> Short task: Collect every line from the listing below that contains the string "info".

══ Listed entries

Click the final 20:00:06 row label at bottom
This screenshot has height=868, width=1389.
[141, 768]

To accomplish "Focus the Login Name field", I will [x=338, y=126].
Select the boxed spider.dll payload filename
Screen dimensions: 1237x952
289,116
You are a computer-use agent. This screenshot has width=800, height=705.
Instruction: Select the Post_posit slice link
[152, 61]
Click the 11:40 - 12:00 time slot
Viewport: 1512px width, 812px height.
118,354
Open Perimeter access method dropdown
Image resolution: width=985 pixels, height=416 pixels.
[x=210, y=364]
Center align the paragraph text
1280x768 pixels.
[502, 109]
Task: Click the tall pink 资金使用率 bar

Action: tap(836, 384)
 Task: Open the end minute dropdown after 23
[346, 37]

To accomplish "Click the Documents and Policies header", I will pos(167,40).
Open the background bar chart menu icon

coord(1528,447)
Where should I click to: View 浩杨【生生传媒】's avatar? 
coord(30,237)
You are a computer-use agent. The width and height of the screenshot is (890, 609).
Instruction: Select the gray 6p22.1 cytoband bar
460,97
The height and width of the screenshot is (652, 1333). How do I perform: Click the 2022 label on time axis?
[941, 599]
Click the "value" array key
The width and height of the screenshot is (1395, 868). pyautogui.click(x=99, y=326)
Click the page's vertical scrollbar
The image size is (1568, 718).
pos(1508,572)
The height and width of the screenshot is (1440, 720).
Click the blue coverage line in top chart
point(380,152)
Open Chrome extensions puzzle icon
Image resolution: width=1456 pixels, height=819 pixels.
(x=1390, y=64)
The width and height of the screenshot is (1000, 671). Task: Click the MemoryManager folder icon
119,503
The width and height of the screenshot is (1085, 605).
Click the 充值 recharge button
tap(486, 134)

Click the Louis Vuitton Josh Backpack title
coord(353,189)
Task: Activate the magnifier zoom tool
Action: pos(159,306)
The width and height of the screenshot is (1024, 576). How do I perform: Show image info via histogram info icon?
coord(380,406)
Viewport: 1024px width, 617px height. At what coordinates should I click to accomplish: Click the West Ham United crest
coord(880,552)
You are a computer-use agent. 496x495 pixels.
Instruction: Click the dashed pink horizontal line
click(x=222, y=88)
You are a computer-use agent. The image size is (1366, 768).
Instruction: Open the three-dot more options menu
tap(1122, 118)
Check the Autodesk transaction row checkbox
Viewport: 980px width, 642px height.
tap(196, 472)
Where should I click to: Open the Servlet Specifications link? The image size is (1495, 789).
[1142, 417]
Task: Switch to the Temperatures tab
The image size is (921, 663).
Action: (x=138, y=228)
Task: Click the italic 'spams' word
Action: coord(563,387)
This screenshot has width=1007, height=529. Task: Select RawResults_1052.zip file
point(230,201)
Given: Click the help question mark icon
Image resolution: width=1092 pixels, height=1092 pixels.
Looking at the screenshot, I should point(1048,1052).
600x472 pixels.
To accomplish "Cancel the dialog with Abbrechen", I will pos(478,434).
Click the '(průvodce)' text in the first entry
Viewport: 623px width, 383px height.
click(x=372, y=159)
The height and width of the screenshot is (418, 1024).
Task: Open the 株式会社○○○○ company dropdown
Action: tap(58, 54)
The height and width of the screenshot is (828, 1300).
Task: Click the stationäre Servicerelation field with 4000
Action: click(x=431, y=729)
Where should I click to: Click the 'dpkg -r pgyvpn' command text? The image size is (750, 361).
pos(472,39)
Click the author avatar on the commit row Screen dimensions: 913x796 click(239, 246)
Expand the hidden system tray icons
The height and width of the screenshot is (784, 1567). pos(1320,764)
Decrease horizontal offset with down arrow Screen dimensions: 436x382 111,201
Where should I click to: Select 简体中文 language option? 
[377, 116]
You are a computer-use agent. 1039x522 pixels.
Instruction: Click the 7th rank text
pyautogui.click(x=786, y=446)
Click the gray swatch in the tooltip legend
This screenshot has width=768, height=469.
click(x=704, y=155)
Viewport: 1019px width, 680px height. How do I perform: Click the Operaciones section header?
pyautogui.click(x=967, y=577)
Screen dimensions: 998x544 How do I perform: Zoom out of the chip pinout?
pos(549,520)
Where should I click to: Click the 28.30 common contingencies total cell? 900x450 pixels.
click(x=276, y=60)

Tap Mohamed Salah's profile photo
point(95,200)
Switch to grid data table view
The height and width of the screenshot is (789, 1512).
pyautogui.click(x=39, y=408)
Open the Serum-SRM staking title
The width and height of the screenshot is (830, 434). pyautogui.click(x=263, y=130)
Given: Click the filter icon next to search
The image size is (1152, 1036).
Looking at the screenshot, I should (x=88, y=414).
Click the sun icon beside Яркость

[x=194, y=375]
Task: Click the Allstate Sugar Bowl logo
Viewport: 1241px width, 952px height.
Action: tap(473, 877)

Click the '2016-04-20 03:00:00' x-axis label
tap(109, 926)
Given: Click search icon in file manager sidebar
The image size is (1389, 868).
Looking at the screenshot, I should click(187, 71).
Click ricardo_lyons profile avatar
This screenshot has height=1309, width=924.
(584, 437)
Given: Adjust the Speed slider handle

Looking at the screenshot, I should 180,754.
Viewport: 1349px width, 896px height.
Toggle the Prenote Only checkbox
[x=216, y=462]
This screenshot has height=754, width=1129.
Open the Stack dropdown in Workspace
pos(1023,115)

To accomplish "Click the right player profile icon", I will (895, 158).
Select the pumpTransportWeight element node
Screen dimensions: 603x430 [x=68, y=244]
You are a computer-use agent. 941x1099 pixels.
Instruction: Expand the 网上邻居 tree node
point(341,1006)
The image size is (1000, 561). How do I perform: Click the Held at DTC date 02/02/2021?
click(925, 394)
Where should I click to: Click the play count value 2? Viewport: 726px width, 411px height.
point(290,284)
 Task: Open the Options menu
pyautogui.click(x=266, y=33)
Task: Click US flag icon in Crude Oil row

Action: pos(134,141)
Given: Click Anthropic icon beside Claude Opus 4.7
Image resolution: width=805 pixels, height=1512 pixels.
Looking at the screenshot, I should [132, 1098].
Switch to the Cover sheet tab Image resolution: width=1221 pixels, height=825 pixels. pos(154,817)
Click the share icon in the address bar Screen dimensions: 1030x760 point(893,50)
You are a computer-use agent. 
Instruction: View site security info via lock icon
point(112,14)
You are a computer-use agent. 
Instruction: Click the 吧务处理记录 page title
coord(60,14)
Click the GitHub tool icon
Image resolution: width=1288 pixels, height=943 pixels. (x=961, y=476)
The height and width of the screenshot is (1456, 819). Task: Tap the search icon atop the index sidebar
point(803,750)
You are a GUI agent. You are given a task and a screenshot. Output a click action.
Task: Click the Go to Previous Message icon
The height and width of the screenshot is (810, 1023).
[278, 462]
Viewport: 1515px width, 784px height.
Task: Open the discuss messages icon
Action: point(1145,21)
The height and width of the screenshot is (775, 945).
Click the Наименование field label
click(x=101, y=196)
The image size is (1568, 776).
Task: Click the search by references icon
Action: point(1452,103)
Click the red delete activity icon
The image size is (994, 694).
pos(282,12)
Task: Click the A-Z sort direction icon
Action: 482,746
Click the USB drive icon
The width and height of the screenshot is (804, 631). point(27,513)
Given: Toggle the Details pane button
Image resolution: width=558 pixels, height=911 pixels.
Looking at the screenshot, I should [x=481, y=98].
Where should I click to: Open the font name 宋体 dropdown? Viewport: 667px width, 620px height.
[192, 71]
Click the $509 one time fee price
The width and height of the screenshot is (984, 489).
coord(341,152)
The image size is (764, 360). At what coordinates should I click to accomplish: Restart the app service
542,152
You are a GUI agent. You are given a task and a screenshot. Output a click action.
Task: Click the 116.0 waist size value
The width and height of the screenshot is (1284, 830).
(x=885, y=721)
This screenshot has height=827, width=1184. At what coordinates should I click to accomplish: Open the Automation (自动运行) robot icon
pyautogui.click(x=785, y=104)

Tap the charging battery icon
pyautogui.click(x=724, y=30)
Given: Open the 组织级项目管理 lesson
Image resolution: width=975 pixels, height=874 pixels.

════

> Reply to the exercise:
The width and height of the screenshot is (1024, 576). How do I perform: Show image info via histogram info icon?
Instruction: View site security info via lock icon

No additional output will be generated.